== SELECTED EXTRACT ==

Wednesday, March 30, 2011
2011 Milwaukee Brewers: We've Come A Long Way From Rafael Roque
To be perfectly blunt, that is a word that could be used to describe the state of the Milwaukee Brewers' pitching staff in 2010.
Outside of Yovani Gallardo being Yovani Gallardo (meaning, he was quite effective, got shelled once in a while, and sometimes took way too many pitches to get through six innings), the Brewers had virtually nothing that could be passed off as major-league caliber starting pitching. Chris Narveson and Randy Wolf are the only returnees from last year's rotation besides Gallardo, and neither was exactly stellar in 2010. Narveson had a nice season after a long minor-league odyssey, but there's no reason to think he's anything more than a fifth starter in an acceptable major-league rotation. Wolf was general manager Doug Melvin's big free-agent prize last offseason, and while he pitched well after a poor start and did log over 200 innings, he's going to be an expensive fourth starter on this team.
Dave Bush? He's in Texas. Doug Davis? Can't find him because no one wants him. Manny Parra? Bullpen-ized. And thank goodness.
After a 77-85 season that sent Ken Macha to find a different place to sleep, the Brewers entered the offseason with a decision to make.

===
== RECORD EXTRACTS ==

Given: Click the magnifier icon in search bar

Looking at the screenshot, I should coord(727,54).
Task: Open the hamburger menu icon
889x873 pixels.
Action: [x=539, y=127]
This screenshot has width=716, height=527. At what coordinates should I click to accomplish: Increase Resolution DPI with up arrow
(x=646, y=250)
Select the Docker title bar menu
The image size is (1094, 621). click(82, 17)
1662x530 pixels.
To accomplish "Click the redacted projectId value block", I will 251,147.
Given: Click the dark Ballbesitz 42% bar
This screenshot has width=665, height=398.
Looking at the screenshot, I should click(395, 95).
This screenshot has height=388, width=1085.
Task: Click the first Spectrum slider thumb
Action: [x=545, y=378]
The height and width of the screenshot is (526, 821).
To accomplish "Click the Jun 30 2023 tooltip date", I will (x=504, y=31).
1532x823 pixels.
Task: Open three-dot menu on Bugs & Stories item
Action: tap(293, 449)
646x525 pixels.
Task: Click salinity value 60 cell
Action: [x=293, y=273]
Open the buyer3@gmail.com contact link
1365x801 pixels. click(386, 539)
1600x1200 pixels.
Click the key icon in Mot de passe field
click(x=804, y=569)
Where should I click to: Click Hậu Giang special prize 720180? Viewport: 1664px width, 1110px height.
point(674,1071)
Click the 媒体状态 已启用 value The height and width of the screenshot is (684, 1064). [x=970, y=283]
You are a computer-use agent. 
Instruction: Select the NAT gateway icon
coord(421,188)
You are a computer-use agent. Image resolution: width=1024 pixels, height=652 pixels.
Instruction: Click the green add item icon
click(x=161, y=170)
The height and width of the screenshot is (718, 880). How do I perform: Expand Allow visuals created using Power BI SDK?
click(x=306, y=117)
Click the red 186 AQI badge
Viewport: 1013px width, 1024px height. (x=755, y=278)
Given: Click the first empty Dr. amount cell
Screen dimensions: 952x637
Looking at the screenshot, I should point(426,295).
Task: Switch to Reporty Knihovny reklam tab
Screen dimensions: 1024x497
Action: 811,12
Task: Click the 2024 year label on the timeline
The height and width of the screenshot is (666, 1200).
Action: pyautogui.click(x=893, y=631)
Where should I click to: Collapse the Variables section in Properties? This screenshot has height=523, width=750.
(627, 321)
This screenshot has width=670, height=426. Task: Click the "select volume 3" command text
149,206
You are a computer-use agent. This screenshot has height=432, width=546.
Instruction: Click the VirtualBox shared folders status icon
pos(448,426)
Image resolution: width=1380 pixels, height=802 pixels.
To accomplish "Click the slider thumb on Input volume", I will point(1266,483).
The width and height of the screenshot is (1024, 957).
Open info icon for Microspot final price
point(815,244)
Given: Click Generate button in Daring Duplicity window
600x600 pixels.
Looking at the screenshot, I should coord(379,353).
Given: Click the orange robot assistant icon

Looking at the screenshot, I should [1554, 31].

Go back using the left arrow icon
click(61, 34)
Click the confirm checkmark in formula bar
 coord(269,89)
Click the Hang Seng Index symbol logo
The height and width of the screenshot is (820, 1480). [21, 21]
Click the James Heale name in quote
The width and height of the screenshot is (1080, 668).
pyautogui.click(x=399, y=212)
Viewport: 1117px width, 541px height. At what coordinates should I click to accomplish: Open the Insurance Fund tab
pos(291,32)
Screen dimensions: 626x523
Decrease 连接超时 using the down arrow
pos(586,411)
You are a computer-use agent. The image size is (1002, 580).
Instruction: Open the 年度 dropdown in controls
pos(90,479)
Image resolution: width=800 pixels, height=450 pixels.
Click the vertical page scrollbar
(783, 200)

===

> [EXERCISE AIM]: According to the post about the 2011 Milwaukee Brewers, which pitchers are returning from last year's rotation? List every one. You can leave the dataset items aside, since none of them is needed.

> [EXPECTED ANSWER]: Yovani Gallardo, Chris Narveson, Randy Wolf